::: TEXTAUSZUG :::
Beteiligung statt Konflikt

Gastbeitrag zur aktuellen Debatte über Jugendliche im Hofgarten

29.07.2020 | Stand 02.12.2020, 10:52 Uhr
Keine Woche nach der Installation der im Jugendzentrum gebauten Palettenmöbeln an verschiedenen Orten entlang der Altmühl (im Bild) wurden sie wie berichtet mutmaßlich von Jugendlichen bereits wieder zerstört. Aus Sicht der Jugendsozialarbeit gibt es dafür Erklärungen und einen Lösungsansatz. −Foto: Bender/Archiv

Die Vertreterin des Schwerpunkts Jugendarbeit, Jugendsozialarbeit und außerschulische Jugendbildung an der Fakultät für Soziale Arbeit der KU Eichstätt-Ingolstadt, Maria Wolf, meldet sich zur aktuellen Debatte über Jugendliche im Hofgarten mit folgendem Gastbeitrag zur Wort:Die vergangenen Wochenenden haben es sichtbar werden lassen: Lärm und Müll im Hofgarten und zerstörte Palettenmöbel an der Altmühl zeigen, dass Eichstätt jungen Menschen zu wenig Möglichkeiten bietet, ihren Interessen entsprechend zu agieren.

Latente Konflikte zwischen mehr oder weniger formal organisierten Jugendlichen und ganz frei zusammengesetzten Freundeskreisen treten immer wieder in einzelnen Aktionen von Zerstörung, Wut und Ablehnung hervor.

Das zentrale Problem: Junge Menschen werden dadurch missachtet, dass ihnen zum einen kein Forum für ihre Anliegen geboten wird und zum anderen ein Bild von "guten" Jugendlichen, das heißt aktiven, nützlichen und möglichst in non-formalen Gruppen organisierten Jugendlichen gezeichnet wird. Das provoziert, denn es suggeriert: Du wirst hier nicht gebraucht!

Junge Menschen brauchen Orte, an denen sie sich frei von normierender Aufsicht ausprobieren können. Es geht darum zu testen, wie sie vor Gleichaltrigen "ankommen". Es geht darum, Anerkennung zu erhalten und die Folgen des eigenen Handelns zu spüren. Der öffentliche Raum ist dafür eine Bühne. Wenn den jungen Menschen diese Bühne genommen wird, müssen sie sich Anerkennung und Aufmerksamkeit auf anderen Wegen holen. Und sei es durch zerbrochene Bierflaschen und zerstörte Möbel. Dadurch lassen sich Abgrenzung und Protest bekunden gegenüber nicht selbstgewählten, nicht selbst angeeigneten Werten und gegenüber den Gruppen, die diese versinnbildlichen.
:::
◆ ZU BEANTWORTENDE FRAGEN:
1) Im Gastbeitrag über Jugendliche im Hofgarten steht mehrfach „Es geht darum“. Zähle alles auf, worum es dort laut dem Gastbeitrag für junge Menschen geht.
2) Beantworte anhand des Gastbeitrags:
(a) Wo wurden die Palettenmöbel gebaut?
(b) An welcher Fakultät vertritt Maria Wolf ihren Schwerpunkt?
(c) Wofür ist der öffentliche Raum laut dem Gastbeitrag eine Bühne?
3) Führe den Gastbeitrag über Jugendliche im Hofgarten nach seinem letzten Satz weiter.
Die Datensätze braucht man für diese Aufgaben nicht.
::: VORLIEGENDE DATENSÄTZE :::
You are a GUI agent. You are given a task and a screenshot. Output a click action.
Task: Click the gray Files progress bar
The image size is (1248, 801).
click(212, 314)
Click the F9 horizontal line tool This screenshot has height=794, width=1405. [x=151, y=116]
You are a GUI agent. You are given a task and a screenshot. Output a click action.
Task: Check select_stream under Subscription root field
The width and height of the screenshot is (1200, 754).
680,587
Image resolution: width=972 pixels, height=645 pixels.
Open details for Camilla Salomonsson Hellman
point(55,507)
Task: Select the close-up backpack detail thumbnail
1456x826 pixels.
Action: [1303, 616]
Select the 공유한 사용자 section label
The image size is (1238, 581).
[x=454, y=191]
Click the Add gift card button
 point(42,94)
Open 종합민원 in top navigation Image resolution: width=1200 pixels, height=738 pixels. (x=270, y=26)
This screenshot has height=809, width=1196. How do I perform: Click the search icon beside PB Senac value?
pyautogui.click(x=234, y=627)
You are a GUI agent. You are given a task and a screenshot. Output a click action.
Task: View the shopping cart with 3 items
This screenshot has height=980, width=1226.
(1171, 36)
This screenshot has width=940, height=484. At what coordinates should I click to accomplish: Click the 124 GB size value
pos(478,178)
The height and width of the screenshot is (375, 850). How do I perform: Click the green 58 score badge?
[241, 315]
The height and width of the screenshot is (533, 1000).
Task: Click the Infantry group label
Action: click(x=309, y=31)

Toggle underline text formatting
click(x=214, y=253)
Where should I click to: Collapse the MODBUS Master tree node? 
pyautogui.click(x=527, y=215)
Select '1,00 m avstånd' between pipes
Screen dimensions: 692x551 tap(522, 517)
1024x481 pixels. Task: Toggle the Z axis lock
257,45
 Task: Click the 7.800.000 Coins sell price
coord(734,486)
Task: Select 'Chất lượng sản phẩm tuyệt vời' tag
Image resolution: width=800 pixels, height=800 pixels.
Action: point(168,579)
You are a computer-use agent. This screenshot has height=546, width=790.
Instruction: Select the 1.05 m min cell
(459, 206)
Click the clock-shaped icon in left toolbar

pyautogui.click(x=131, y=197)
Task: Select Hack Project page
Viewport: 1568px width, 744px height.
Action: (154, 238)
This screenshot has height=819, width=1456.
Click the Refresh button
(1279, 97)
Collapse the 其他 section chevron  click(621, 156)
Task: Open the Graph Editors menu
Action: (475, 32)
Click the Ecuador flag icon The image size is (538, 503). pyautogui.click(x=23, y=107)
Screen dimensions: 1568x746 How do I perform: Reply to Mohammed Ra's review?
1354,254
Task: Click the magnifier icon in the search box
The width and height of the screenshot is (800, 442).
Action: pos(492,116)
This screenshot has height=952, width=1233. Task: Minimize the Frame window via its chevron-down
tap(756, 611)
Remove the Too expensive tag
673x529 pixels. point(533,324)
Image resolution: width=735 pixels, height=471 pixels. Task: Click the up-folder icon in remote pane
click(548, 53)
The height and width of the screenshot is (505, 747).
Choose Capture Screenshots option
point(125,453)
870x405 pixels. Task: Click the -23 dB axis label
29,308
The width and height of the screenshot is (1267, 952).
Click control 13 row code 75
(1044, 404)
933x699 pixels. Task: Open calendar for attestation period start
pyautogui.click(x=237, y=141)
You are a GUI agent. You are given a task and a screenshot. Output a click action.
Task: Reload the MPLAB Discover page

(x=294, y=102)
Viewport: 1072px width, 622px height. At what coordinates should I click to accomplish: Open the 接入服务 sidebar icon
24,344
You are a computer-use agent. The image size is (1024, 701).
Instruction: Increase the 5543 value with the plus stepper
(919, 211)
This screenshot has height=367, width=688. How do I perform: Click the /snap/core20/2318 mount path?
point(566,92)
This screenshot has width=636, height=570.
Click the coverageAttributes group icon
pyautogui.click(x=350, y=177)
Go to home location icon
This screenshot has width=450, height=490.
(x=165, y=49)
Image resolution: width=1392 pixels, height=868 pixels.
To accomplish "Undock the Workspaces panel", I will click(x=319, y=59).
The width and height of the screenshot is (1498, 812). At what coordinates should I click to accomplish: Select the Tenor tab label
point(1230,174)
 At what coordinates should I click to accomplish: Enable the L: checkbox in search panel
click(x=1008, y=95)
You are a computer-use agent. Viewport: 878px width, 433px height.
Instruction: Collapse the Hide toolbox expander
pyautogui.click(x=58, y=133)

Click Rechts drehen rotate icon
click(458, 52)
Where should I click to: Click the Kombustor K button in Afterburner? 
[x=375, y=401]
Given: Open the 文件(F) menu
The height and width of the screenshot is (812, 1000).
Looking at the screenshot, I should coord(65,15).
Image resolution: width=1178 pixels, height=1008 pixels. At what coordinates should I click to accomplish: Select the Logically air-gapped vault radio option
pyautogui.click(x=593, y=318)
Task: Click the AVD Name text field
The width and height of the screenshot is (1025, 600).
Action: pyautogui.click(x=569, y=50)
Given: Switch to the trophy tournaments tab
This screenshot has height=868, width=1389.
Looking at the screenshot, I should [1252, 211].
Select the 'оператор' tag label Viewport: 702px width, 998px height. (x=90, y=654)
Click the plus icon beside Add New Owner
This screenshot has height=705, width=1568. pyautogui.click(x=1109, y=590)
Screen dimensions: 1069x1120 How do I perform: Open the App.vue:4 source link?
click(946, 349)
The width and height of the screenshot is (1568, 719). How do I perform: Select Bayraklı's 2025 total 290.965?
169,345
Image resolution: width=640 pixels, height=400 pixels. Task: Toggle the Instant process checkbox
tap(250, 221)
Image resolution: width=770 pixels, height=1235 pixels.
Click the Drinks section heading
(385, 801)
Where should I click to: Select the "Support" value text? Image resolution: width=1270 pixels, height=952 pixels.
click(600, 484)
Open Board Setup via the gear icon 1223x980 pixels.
:::
◆ ANTWORTEN:
1)
- zu testen, wie sie vor Gleichaltrigen „ankommen“
- Anerkennung zu erhalten
- die Folgen des eigenen Handelns zu spüren

2)
(a) Im Jugendzentrum.
(b) An der Fakultät für Soziale Arbeit der KU Eichstätt-Ingolstadt.
(c) Dafür, dass junge Menschen sich frei von normierender Aufsicht ausprobieren können.

3)
Die einseitige Förderung und Anerkennung "organisierter" non-formaler Gruppen verschärft die Konflikte, denn der Unterschied zu den Peergroups ohne institutionelle Anbindung wird hierdurch nur noch stärker. Das ist seit Jahren an den Graffitiaktivitäten im Wiesengässchen buchstäblich abzulesen.

Das Zerstören von Palettenmöbeln dürfte aus dieser Perspektive heraus als Meinungsäußerung empfunden werden, die endlich öffentliche Beachtung findet.
Die Antwort kann nur ein Zugehen auf die jungen Menschen sein, bei dem die Offenheit für ihre Bedürfnisse im Vordergrund steht. Aufsuchende Jugendarbeit ist eine Chance, um jungen Menschen eine Stimme zu geben. Dabei darf sie nicht als verlängerter Arm einer Law-and-Order-Politik verstanden werden, sondern gemeinwesenorientiert. Es bedarf einer verbindlichen Struktur, bei der die verschiedenen Bevölkerungsgruppen Eichstätts ins Gespräch kommen, ihre Interessen miteinander aushandeln und von der Stadt ernst genommen werden.